(PARTS OF THE EXERCISE):
**a.** List every term in the forum post that is written as one word with a capital letter in its middle (camel case).
**b.** Reproduce the passage of the forum post starting with "Taking your suggestions" and going on through "for large files.", swapping "XML" for "JSON".

(SOURCE DOCUMENT):
(begin)

Re: [Q] Faster Atomic Updates - use docValues?

Paras Lehana Thu, 05 Dec 2019 22:32:47 -0800

Hi Erick,

I believed optimizing explicitly merges segments and that's why I was
expecting it to give performance boost. I know that optimizations should
not be done very frequently. For a full indexing, optimizations occurred 30
times between batches. I take your suggestion to undo all the changes and
that's what I'm going to do. I mentioned about the optimizations giving an
indexing boost (for sometime) only to support your point of my mergePolicy
backfiring. I will certainly read again about the merge process.


Taking your suggestions - so, commits would be handled by autoCommit. What
implicitly handles optimizations? I think the merge policy or is there any
other setting I'm missing?

I'm indexing via Curl API on the same server. The Current Speed of curl is
only 50k (down from 1300k in the first batch). I think - as the curl is
transmitting the XML, the documents are getting indexing. Because then only
would speed be so low. I don't think that the whole XML is taking the
memory - I remember I had to change the curl options to get rid of the
transmission error for large files.

(end)

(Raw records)
(begin)

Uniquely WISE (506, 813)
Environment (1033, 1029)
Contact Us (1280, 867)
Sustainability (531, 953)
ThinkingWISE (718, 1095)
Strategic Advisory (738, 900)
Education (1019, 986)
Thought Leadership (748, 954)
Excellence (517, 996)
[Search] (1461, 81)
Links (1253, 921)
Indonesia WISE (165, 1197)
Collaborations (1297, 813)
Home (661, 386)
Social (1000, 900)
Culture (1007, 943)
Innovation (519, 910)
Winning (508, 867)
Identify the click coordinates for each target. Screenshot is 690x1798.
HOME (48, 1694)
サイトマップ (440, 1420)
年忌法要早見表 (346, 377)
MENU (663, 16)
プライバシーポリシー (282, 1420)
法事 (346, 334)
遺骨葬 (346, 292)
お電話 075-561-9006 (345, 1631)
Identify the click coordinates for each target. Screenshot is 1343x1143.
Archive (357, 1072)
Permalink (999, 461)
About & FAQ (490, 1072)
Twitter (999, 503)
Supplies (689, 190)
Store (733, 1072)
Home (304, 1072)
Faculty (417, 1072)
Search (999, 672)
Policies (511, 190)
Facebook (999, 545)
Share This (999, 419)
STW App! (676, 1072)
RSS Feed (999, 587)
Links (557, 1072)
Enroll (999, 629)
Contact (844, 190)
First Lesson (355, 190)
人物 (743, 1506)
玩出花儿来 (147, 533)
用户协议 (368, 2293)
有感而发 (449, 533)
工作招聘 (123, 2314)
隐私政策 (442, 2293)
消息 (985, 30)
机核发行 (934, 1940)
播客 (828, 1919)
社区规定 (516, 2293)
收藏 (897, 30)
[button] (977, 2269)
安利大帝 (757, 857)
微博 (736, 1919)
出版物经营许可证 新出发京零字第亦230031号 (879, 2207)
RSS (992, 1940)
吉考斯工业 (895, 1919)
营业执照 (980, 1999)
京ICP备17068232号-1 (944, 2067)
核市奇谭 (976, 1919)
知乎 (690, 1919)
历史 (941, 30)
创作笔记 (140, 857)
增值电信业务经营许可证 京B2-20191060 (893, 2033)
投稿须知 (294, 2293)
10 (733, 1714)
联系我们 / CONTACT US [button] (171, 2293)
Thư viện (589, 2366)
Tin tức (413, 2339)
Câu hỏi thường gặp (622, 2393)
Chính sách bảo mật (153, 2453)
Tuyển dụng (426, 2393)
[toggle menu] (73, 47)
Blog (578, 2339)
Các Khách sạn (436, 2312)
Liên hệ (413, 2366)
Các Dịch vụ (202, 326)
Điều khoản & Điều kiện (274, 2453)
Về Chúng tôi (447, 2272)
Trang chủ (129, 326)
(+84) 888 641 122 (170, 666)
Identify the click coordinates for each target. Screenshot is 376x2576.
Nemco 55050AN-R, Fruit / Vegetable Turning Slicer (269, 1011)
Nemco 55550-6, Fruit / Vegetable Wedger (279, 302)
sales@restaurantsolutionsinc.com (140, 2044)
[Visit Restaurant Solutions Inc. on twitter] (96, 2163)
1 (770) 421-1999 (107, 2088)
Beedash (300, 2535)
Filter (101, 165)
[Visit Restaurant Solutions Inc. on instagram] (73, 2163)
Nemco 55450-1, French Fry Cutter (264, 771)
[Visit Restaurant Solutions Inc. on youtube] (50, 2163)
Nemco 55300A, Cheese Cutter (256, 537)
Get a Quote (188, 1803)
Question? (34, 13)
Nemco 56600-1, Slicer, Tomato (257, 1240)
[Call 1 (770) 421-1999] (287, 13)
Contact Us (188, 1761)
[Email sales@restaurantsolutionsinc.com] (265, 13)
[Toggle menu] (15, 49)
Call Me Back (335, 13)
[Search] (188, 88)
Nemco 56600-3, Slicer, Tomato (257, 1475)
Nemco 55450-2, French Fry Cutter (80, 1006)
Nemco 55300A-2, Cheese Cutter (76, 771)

(end)

(RESPONSES IN ORDER):
**a.** docValues, mergePolicy, autoCommit

**b.**
Taking your suggestions - so, commits would be handled by autoCommit. What
implicitly handles optimizations? I think the merge policy or is there any
other setting I'm missing?

I'm indexing via Curl API on the same server. The Current Speed of curl is
only 50k (down from 1300k in the first batch). I think - as the curl is
transmitting the JSON, the documents are getting indexing. Because then only
would speed be so low. I don't think that the whole JSON is taking the
memory - I remember I had to change the curl options to get rid of the
transmission error for large files.